German Chancellor Calls Migration ‘Make or Break’ for Europe

German Chancellor Calls Migration ‘Make or Break’ for Europe
German Chancellor Angela Merkel addresses the German lower house of parliament Bundestag in Berlin, Germany, June 28, 2018. (Reuters/Christian Mang)
Reuters
6/28/2018
Updated:
6/28/2018

BRUSSELS—Under severe pressure from conservative allies at home, German Chancellor Angela Merkel called on European leaders on June 28 to forge a common approach to migration, calling it a “make or break” issue for Europe.

Merkel was speaking in the German parliament before a European Union summit that started later in the day and was expected to be dominated by migration.

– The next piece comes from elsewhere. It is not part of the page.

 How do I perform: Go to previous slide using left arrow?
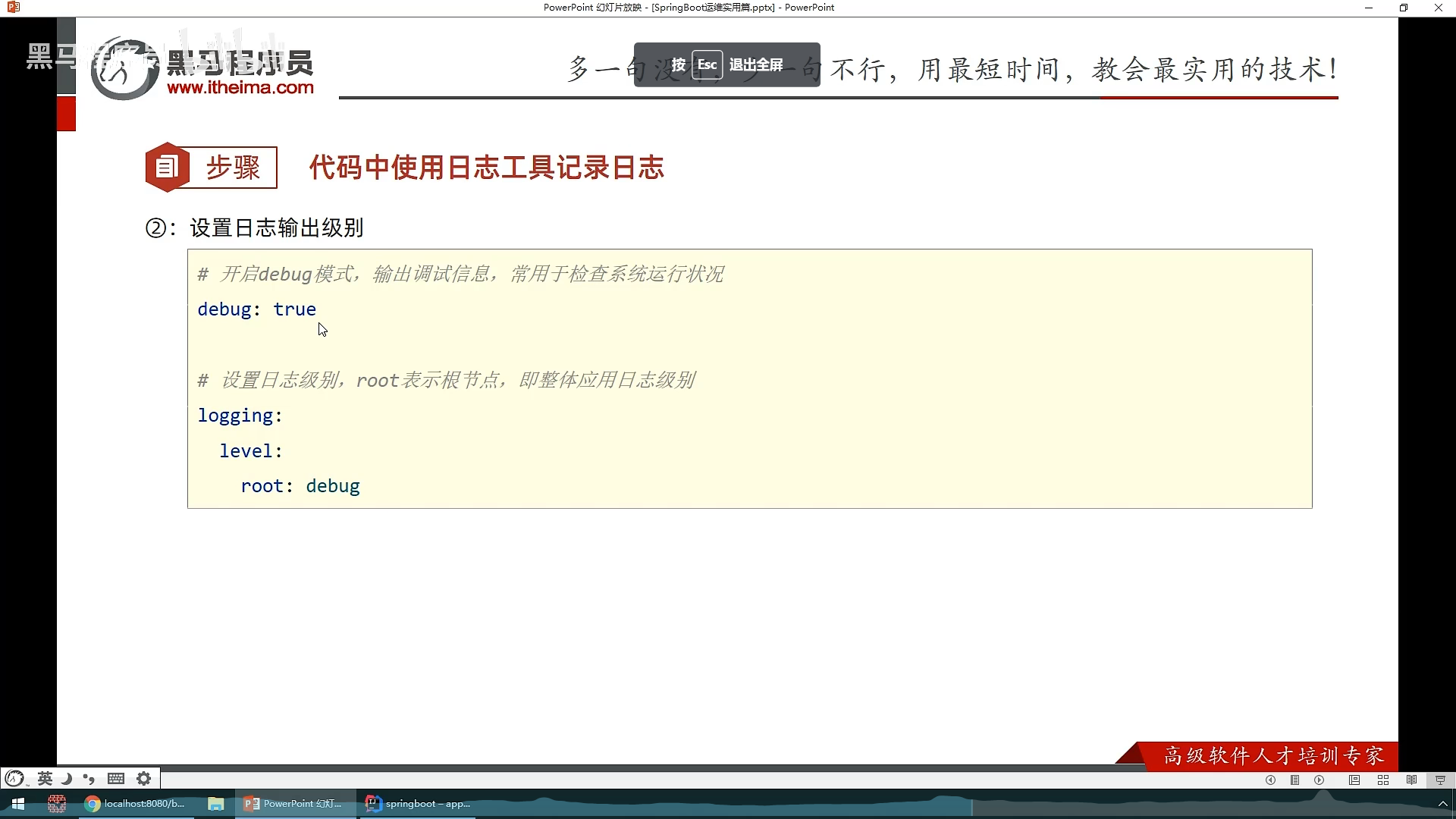pos(1270,780)
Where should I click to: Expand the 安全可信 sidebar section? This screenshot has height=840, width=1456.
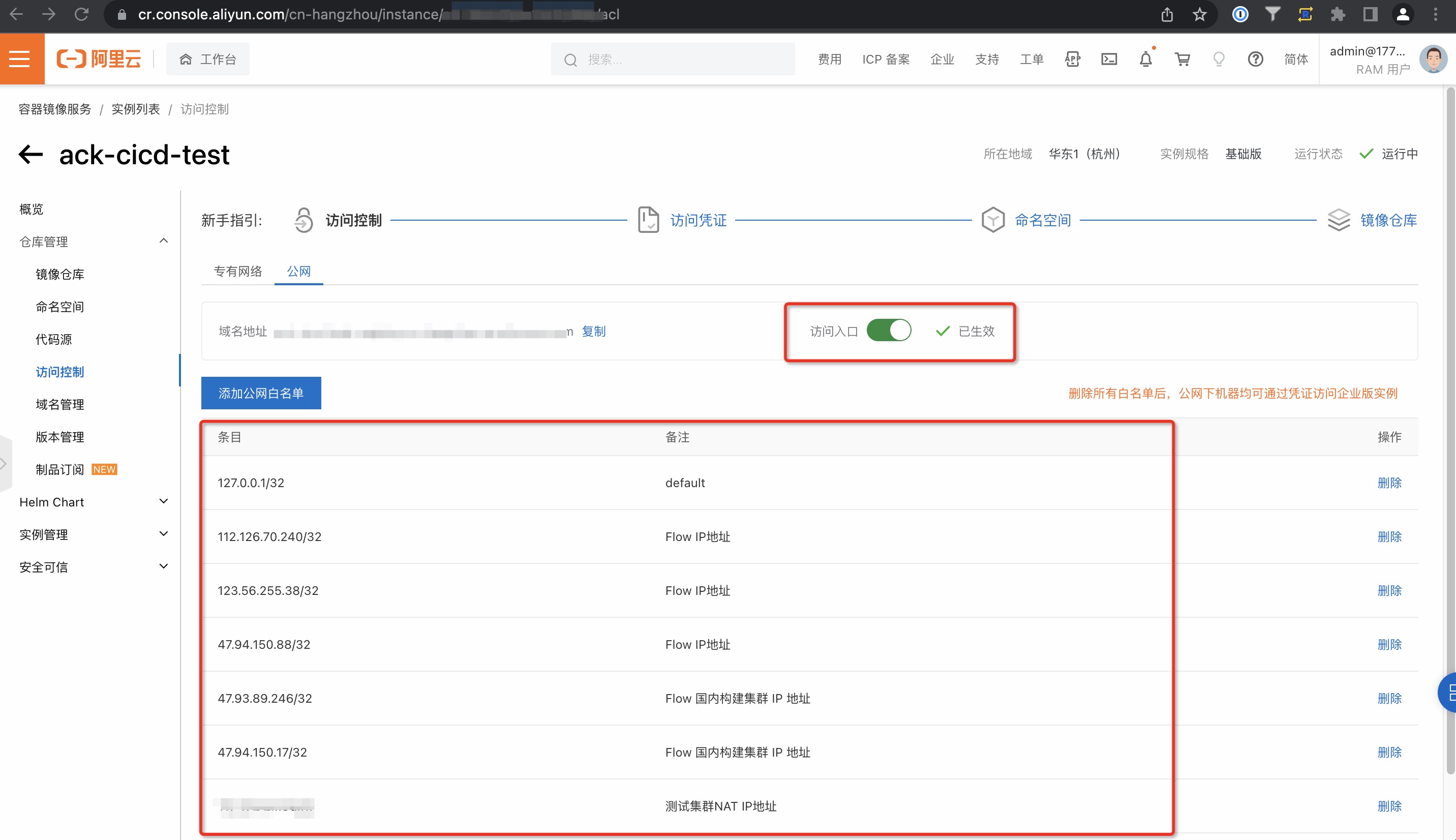tap(163, 566)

“Europe faces many challenges, but that of migration could become the make-or-break one for the EU,” said Merkel, whose political future is threatened by a backlash against her migration policies from conservatives in Bavaria.

At the two-day summit, leaders will agree on measures to restrict arrivals across the Mediterranean, spend more on fighting illegal immigration, and step up cooperation to prevent refugees and migrants from moving within the bloc, according to a draft statement.

But three years after more than a million people entered Europe—many of them refugees fleeing conflicts in the Middle East—leaders remain divided over how to handle asylum-seekers.

Merkel is under pressure from the Bavarian Christian Social Union (CSU), which faces a regional election in the autumn, to stem immigration to Germany more aggressively even though arrivals have fallen sharply from their 2015 peak.

With Bavaria the main German entry point for migrants, the CSU has said it will start rejecting those registered in other European states at the border from next month unless Merkel delivers a deal in Brussels.

That seems unlikely given divisions between the EU’s 28 member states. But Merkel indicated in parliament she would pursue a “coalition of the willing” by trying to strike bilateral agreements with countries such as Greece and Italy.

Greek Prime Minister Alexis Tsipras told the Financial Times he was open to a deal with Berlin to curtail “secondary migration” of refugees who arrive at the EU’s southern border before heading north.

Italy may prove more difficult. Its new government has rejected any moves that would see it handle more people.

Schengen Risk

At stake is EU members’ unity and trust in each other, as well as the Schengen zone of control-free travel. A breakdown of Schengen would hit business and personal travel across the bloc, threatening jobs among the EU’s half a billion people.

Differences between EU leaders have played out prominently in recent days before what is certain to be a fraught discussion behind closed doors.

In public, they will attempt a show of unity to persuade voters they are in control and there won’t be a repeat of 2015. Opinion polls show migration is a top concern for EU citizens.

One idea is for “regional disembarkation platforms” around the Mediterranean, where the EU would hold people who attempt the dangerous crossing, assess their asylum requests, and hold those who fail before they are sent back.

There are many legal, security, and rights-related challenges to the plan and no country outside the EU has so far been willing to host such sites.

The EU hopes U.N. agencies for refugees and migration would run such centers around the Mediterranean.